### PROBLEM
For the entries below, repeat exactly each line starting with the one that contains "The height and" and going on through the one that contains "has height=278, width=370.", and no others.
[RECORDS Boundary: Start]
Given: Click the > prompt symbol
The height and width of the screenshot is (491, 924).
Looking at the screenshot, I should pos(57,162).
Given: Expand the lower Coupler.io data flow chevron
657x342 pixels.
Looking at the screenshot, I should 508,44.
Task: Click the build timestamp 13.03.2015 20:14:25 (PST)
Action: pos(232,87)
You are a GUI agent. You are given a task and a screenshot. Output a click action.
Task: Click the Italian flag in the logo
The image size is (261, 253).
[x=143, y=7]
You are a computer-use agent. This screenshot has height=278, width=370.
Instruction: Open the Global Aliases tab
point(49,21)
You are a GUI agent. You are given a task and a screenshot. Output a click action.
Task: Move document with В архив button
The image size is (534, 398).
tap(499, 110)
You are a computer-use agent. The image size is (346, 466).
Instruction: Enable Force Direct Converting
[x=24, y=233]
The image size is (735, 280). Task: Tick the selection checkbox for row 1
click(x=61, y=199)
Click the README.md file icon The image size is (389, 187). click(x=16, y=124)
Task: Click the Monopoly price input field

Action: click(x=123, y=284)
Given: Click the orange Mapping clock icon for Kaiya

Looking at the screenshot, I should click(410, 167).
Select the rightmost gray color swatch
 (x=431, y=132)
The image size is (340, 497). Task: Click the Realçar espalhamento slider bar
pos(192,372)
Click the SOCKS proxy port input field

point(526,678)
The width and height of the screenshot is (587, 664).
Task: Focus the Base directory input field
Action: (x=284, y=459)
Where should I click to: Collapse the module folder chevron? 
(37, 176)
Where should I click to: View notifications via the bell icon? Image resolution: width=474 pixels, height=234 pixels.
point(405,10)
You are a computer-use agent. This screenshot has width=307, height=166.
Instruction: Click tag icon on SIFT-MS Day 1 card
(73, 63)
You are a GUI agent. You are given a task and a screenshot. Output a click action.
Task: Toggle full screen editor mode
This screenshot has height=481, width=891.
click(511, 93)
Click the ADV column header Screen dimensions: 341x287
[RECORDS Boundary: End]
### TASK ANSWER
The height and width of the screenshot is (491, 924).
Looking at the screenshot, I should pos(57,162).
Given: Expand the lower Coupler.io data flow chevron
657x342 pixels.
Looking at the screenshot, I should 508,44.
Task: Click the build timestamp 13.03.2015 20:14:25 (PST)
Action: pos(232,87)
You are a GUI agent. You are given a task and a screenshot. Output a click action.
Task: Click the Italian flag in the logo
The image size is (261, 253).
[x=143, y=7]
You are a computer-use agent. This screenshot has height=278, width=370.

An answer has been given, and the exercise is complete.